Swapnil Gupta
2025
Break-Ideate-Generate (BrIdGe): Moving beyond Translations for Localization using LLMs
Swapnil Gupta
|
Lucas Pereira Carlini
|
Prateek Sircar
|
Deepak Gupta
Proceedings of the 2025 Conference of the Nations of the Americas Chapter of the Association for Computational Linguistics: Human Language Technologies (Volume 3: Industry Track)
Language localization is the adaptation of written content to different linguistic and cultural contexts. Ability to localize written content is crucial for global businesses to provide consistent and reliable customer experience across diverse markets. Traditional methods have approached localization as an application of machine translation (MT), but localization requires more than linguistic conversion – content needs to align with the target audience’s cultural norms, linguistic nuances, and technical requirements. This difference is prominent for long-form text, where multiple facts are present in a creative choice of language. We propose a novel prompt approach for Large Languages Models (LLMs), called Break-Ideate-Generate (BrIdGe), for language localization. BrIdGe ‘breaks’ the source content into granular facts, ‘ideates’ an action plan for content creation in the target language by organizing the granular facts, and finally executes the plan to ‘generate’ localized content. This approach emulates the cognitive processes humans employ in writing that begin with identifying important points, followed by brainstorming on how to structure and organize the output. We evaluated the BrIdGe methodology from multiple perspectives, including impact of BrIdGe prompt on different LLMs and performance comparisons with traditional MT models and direct translation through LLMs on public benchmark and proprietary e-commerce datasets. Through human and LLM-based automated evaluations across content in multiple languages, we demonstrate effectiveness of BrIdGe in generating fluent localized content while preserving factual consistency between source and target languages.
2019
CaRe: Open Knowledge Graph Embeddings
Swapnil Gupta
|
Sreyash Kenkre
|
Partha Talukdar
Proceedings of the 2019 Conference on Empirical Methods in Natural Language Processing and the 9th International Joint Conference on Natural Language Processing (EMNLP-IJCNLP)
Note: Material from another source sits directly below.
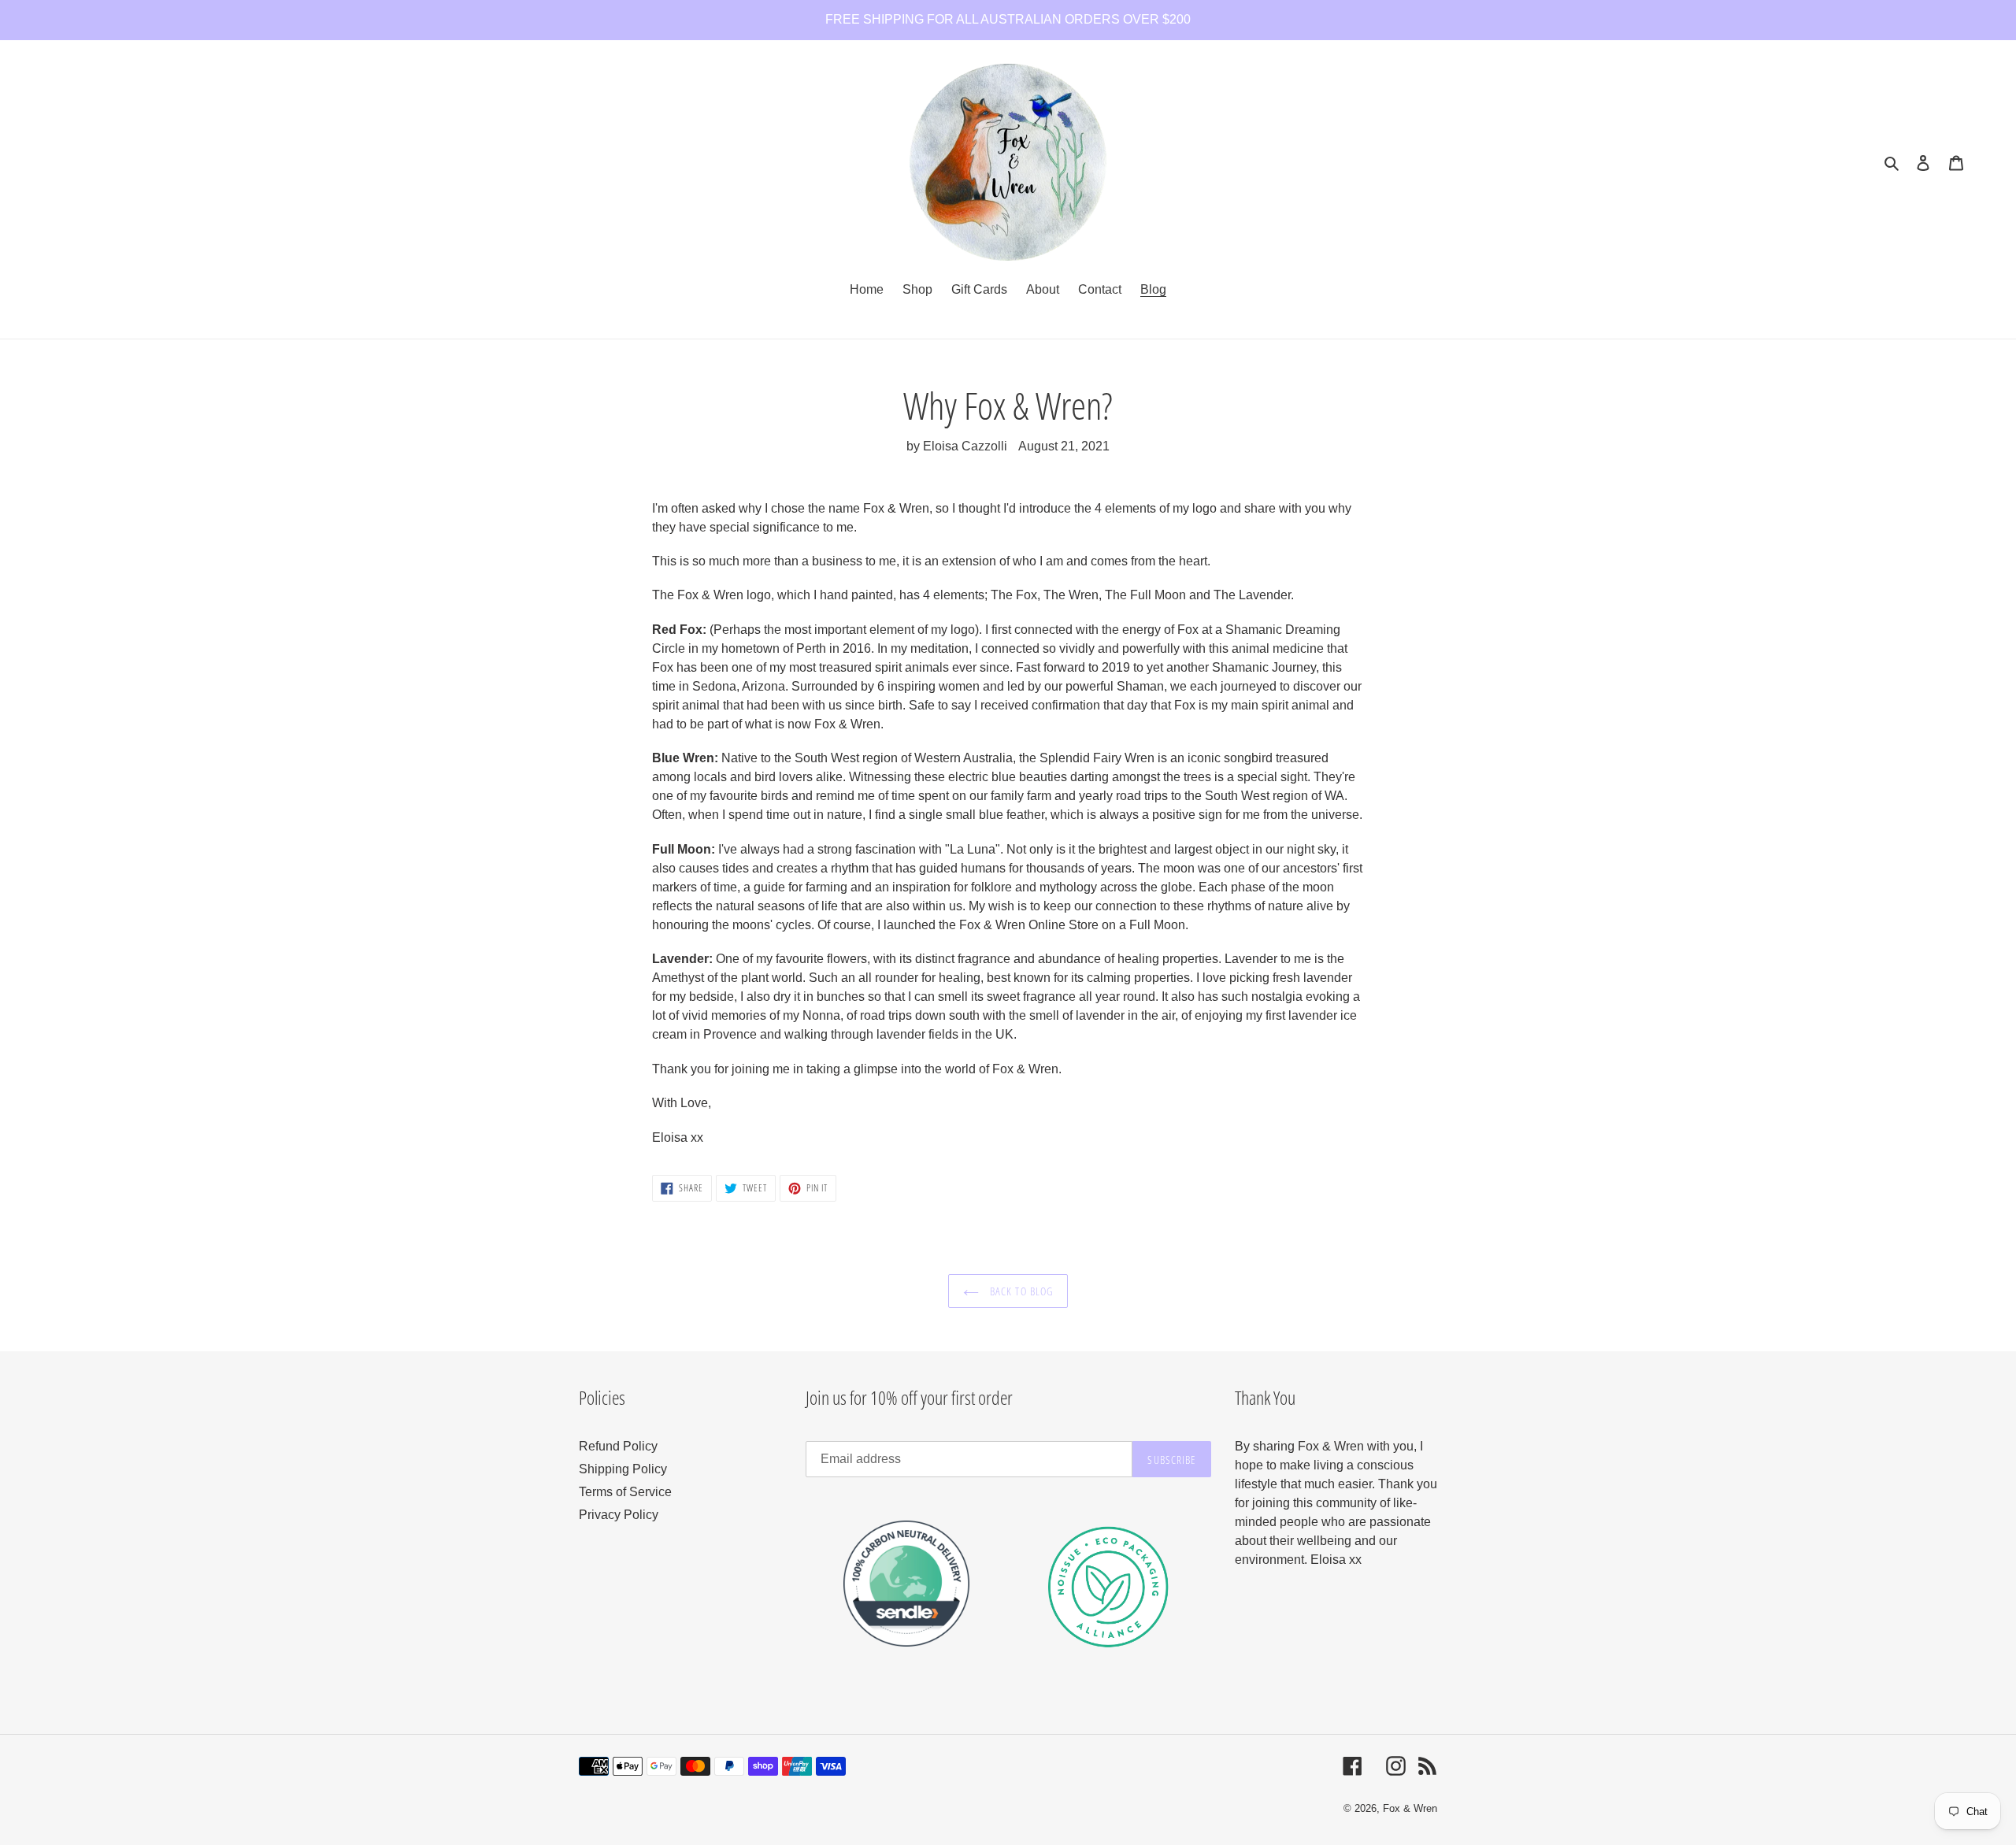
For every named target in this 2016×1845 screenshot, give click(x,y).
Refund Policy (618, 1446)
Open Information Extraction (OpenIE) methods are effective at extracting (noun phrase, relation phrase, noun phrase) triples from text, e.g., (Barack Obama, took birth in, Honolulu). Organization of such triples in the form of a graph with noun phrases (NPs) as nodes and relation phrases (RPs) as edges results in the construction of Open Knowledge Graphs (OpenKGs). In order to use such OpenKGs in downstream tasks, it is often desirable to learn embeddings of the NPs and RPs present in the graph. Even though several Knowledge Graph (KG) embedding methods have been recently proposed, all of those methods have targeted Ontological KGs, as opposed to OpenKGs. Straightforward application of existing Ontological KG embedding methods to OpenKGs is challenging, as unlike Ontological KGs, OpenKGs are not canonicalized, i.e., a real-world entity may be represented using multiple nodes in the OpenKG, with each node corresponding to a different NP referring to the entity. For example, nodes with labels Barack Obama, Obama, and President Obama may refer to the same real-world entity Barack Obama. Even though canonicalization of OpenKGs has received some attention lately, output of such methods has not been used to improve OpenKG embed- dings. We fill this gap in the paper and propose Canonicalization-infused Representations (CaRe) for OpenKGs. Through extensive experiments, we observe that CaRe enables existing models to adapt to the challenges in OpenKGs and achieve substantial improvements for the link prediction task.